Hakaret Suçunda Cezayı Azaltan ya da Kaldıran Sebepler
Ağırlaştırıcı nedenlerin yanında hakaret suçuna ilişkin bazı hafifletici nedenler de Kanun kapsamında düzenlenmiştir.
Bu hafifletici sebeplerden ilki isnadın ispatı başlığı altında Kanun’un 127. Maddesi ile düzenlenmiştir. İsnat edilen ve suç oluşturan fiil ispat edildiği takdirde kişiye ceza verilmez.
Kanun’un 128. Maddesi ise iddia ve savunma dokunulmazlığı başlığı altında cezayı kaldıran bir sebep düzenlemiştir.

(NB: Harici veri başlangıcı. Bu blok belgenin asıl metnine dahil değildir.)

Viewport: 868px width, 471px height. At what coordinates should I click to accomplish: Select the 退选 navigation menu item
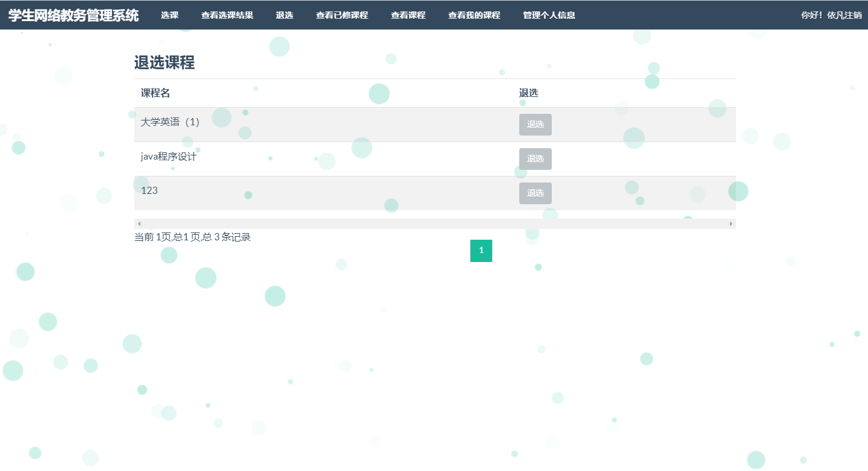(284, 15)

Hükme göre “Yargı mercileri veya idari makamlar nezdinde yapılan yazılı veya sözlü başvuru, iddia ve savunmalar kapsamında, kişilerle ilgili olarak somut isnatlarda ya da olumsuz değerlendirmelerde bulunulması halinde, ceza verilmez. Ancak, bunun için isnat ve değerlendirmelerin, gerçek ve somut vakıalara dayanması ve uyuşmazlıkla bağlantılı olması gerekir.”
Cezayı azaltan sebepler ise 129. Madde kapsamında ele alınmıştır. Hakaret suçunun (i) haksız bir fiile tepki olarak, (ii) kasten yaralama suçuna tepki olarak, (iii) karşılıklı olarak işlenmesi halinde taraflardan her ikisi veya biri hakkında verilecek ceza üçte birine kadar indirilebileceği gibi ceza vermekten vazgeçilmesi de mümkündür.

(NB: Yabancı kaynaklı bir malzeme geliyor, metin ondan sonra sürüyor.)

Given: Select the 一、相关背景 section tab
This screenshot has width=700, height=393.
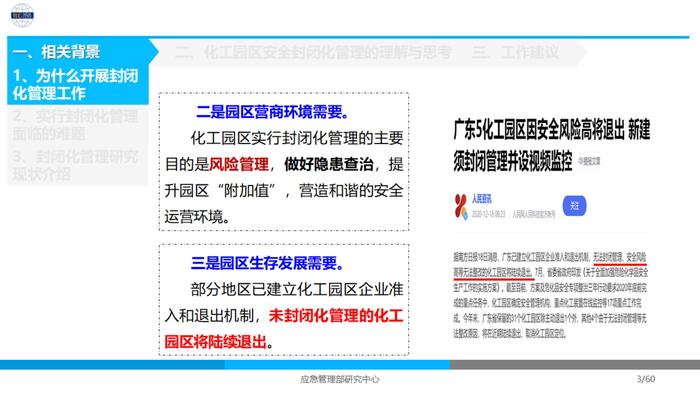Looking at the screenshot, I should tap(56, 52).
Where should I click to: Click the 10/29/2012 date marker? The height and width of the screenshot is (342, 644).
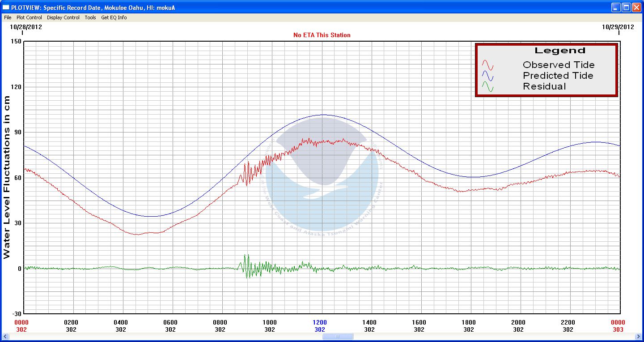[x=618, y=27]
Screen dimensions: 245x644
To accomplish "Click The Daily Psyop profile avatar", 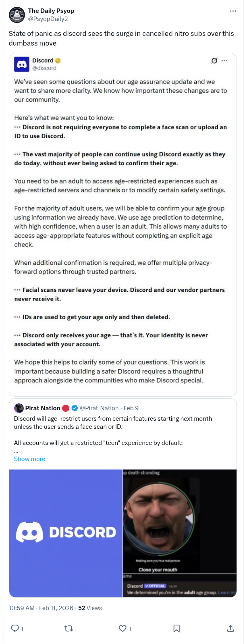I will pyautogui.click(x=17, y=15).
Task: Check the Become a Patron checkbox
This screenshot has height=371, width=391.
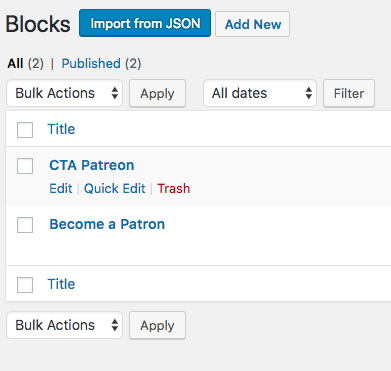Action: [x=25, y=225]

Kanun’un 129. maddesi, hakaretin haksız bir fiile karşı bir tepki olarak işlenmesi durumunu, cezada indirime veya hiç ceza uygulanmamasına sebep sayar. Bu hüküm, genel tahrik kurallarından farklı olarak söz konusu suça özel bir haksız tahrik hali öngörür. Ancak, uygulanabilmesi için belirli koşulların sağlanması gerekir. Örneğin, hakaret öncelikle haksız bir eyleme tepki olarak işlenmelidir. Haksız eylemin suç olması şart değildir; herhangi bir hukuka aykırı eylem de olabilir. Ayrıca, hakaret haksız eylemi gerçekleştiren kişiye karşı yapılmalı ve aralarında bir nedensellik bağı bulunmalıdır. Bu durumda ceza indirilebilir veya ceza verilmemesine karar verilebilir. Ancak, bu durumda mahkeme giderlerin yüklenmesine karar verebilir.

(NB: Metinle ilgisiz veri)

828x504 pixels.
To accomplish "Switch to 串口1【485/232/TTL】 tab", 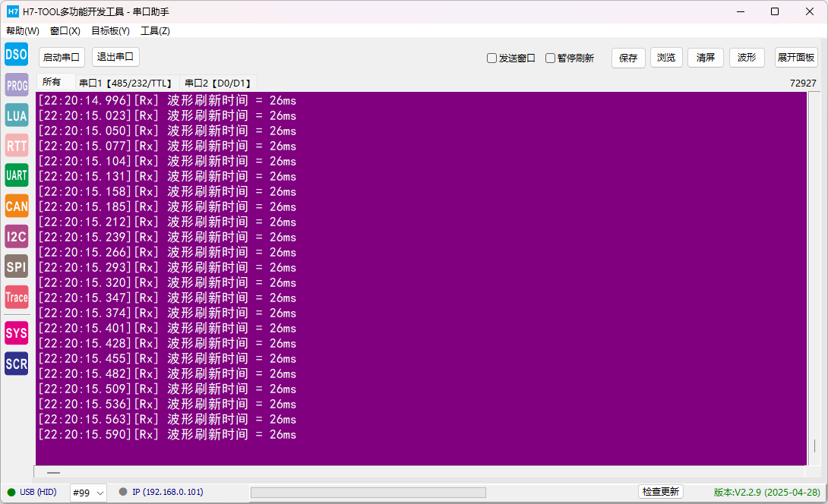I will click(x=126, y=83).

Kanun, karşılıklı hakaret durumunda cezanın üçte birine kadar indirilebileceğini veya ceza verilmemesine karar verilebileceğini belirtir. Bu durum, haksız tahrik olarak nitelendirilir. Ancak, karşılıklı hakaret için belirli koşullar bulunmalıdır. İlk hakareti gerçekleştirenin haksız olması ve hakaretin karşılıklı olması gerekmektedir. Hâkim, duruma göre cezayı indirebilir veya ceza vermekten vazgeçebilir. Bu durumda, tarafların yargılama giderlerine karar verilirken olayın mahiyeti önemlidir. Örneğin, eşit olmayan bir hakaret durumunda, ilk hakaret edenin cezası da indirilebilir. Karşılıklı hakarette ceza üçte birine kadar indirilebilir veya ceza verilmemesine karar verilebilir. Mahkûmiyet hükmü kurulduğunda ceza vermekten vazgeçilmez ve yargılama giderlerine karar verilir.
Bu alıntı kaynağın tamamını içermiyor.